> _Complete the following_:
**A)** Do these statements agree with the article on the book "Mystic Built"? For each, answer yes or no and quote the words of the article that decide it. (i) The earlier edition of the book received the John Lyman Book Award. (ii) The new book was published by a university press. (iii) The new book includes views of 225 Mystic-built vessels.
**B)** Copy the article on the book "Mystic Built" from "Published by the" to "Amistad in 2000.", changing "hard-cover" to "hardbound".

> _Text shown_:
# # # # #

NORTH STONINGTON — Growing up by the Mystic River with a schoolteacher/storyteller for a mother, the Mystic Seaport in his backyard and a renowned Connecticut historian for a university mentor, William N. Peterson was destined to become a researcher and writer with a knack for telling stories about Mystic’s rich maritime history.

Peterson — a well-respected local historian who has written any number of articles (and presented many a paper) on regional maritime history — has just released a new book, “Mystic Built: Ships and Shipyards of the Mystic River, Connecticut,” a revised edition of his seminal book on Mystic shipbuilding.

The earlier book, “Mystic Built: Ships and Shipyards of the Mystic River, Connecticut, 1784-1919,” received the prestigious John Lyman Book Award from the North American Society of Oceanic Historians for the best book published on American maritime history when it was published in 1989.

Published by the seaport museum, the new book is a 406-page, hard-cover, fully illustrated volume with 225 period photographs, paintings and other images, including views of 89 “Mystic built” vessels.

“Mystic Built” includes expanded discussions of the importance of shipbuilding to Mystic; the important place of Mystic-built ships in American maritime history; appendices containing chronological lists of the vessels built at each Mystic shipyard and all the known vessels built at Noank; additional details on the individual shipyards and the supporting trades and industries; and shipbuilding in Mystic through the 1900s up until the launch of the schooner Amistad in 2000.

# # # # #

> _Record set_:
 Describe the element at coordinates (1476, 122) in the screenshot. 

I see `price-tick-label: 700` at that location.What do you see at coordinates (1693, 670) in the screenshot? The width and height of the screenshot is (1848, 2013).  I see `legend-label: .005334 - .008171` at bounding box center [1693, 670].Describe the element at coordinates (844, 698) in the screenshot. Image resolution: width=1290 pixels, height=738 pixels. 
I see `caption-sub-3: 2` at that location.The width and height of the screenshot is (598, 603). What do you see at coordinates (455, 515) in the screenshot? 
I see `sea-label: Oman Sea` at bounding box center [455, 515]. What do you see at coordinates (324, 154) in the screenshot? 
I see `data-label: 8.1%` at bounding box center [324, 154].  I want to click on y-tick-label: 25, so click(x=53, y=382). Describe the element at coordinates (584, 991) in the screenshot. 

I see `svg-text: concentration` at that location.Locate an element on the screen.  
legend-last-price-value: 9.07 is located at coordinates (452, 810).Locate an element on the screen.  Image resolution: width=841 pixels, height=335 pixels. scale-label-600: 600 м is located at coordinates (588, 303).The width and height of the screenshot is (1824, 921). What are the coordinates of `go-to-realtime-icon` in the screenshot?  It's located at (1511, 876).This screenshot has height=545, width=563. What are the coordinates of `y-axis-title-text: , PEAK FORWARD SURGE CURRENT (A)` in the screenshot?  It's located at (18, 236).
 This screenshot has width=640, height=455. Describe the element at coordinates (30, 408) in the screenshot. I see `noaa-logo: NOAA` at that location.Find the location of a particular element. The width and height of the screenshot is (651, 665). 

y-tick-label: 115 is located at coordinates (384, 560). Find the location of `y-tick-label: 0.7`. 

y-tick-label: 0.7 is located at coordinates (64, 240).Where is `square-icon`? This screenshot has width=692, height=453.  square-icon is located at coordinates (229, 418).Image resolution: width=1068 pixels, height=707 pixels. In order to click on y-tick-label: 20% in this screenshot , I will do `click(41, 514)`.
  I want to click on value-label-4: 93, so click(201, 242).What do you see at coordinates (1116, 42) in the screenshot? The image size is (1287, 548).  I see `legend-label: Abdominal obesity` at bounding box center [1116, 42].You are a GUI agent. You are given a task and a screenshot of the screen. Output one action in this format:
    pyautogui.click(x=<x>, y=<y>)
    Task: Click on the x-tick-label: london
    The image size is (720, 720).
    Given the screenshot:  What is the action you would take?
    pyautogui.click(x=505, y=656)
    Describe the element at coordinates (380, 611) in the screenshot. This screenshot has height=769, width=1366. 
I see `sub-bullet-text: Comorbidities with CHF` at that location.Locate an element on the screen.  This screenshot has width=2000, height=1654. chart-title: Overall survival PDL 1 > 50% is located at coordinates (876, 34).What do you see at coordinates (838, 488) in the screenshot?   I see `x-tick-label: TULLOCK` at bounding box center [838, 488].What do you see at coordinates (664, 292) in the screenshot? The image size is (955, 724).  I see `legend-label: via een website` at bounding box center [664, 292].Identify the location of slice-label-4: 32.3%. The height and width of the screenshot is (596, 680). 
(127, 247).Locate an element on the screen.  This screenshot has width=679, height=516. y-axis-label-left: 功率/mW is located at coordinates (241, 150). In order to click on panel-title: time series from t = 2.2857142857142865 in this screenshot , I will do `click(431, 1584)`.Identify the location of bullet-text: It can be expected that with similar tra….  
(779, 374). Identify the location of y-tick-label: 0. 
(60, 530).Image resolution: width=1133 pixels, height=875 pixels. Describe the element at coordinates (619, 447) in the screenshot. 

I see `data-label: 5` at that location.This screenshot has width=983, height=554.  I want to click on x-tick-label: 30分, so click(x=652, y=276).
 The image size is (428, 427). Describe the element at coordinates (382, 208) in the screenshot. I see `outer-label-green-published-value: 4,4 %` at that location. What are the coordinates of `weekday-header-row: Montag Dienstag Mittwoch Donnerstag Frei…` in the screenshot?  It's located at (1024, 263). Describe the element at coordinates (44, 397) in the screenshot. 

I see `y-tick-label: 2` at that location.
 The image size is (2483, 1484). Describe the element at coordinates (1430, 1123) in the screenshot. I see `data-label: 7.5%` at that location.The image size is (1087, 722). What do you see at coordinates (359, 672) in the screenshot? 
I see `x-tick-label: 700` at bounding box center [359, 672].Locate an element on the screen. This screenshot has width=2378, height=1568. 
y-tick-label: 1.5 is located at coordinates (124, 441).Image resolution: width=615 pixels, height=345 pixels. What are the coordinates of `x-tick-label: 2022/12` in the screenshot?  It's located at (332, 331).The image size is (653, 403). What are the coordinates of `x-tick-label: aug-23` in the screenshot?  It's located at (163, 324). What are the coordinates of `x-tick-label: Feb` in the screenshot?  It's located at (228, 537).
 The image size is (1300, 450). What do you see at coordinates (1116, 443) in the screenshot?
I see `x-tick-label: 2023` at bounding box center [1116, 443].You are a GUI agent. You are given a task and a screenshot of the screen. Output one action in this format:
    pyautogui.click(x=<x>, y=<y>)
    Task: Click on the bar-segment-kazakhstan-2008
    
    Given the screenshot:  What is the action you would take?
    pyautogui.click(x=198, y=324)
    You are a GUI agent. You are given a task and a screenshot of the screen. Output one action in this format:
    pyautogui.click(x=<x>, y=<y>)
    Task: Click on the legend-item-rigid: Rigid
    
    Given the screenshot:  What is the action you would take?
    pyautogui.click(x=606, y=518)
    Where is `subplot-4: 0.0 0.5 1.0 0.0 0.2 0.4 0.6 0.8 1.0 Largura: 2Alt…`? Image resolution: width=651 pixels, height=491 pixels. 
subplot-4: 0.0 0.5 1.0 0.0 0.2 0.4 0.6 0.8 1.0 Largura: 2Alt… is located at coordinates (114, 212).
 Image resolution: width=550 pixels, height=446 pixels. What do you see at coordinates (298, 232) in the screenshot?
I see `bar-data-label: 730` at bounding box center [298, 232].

# # # # #

> _Task-by-task outputs_:
**A)**
(i) Yes: "received the prestigious John Lyman Book Award from the North American Society of Oceanic Historians"
(ii) No: "Published by the seaport museum"
(iii) No: "including views of 89 “Mystic built” vessels"

**B)**
Published by the seaport museum, the new book is a 406-page, hardbound, fully illustrated volume with 225 period photographs, paintings and other images, including views of 89 “Mystic built” vessels.

“Mystic Built” includes expanded discussions of the importance of shipbuilding to Mystic; the important place of Mystic-built ships in American maritime history; appendices containing chronological lists of the vessels built at each Mystic shipyard and all the known vessels built at Noank; additional details on the individual shipyards and the supporting trades and industries; and shipbuilding in Mystic through the 1900s up until the launch of the schooner Amistad in 2000.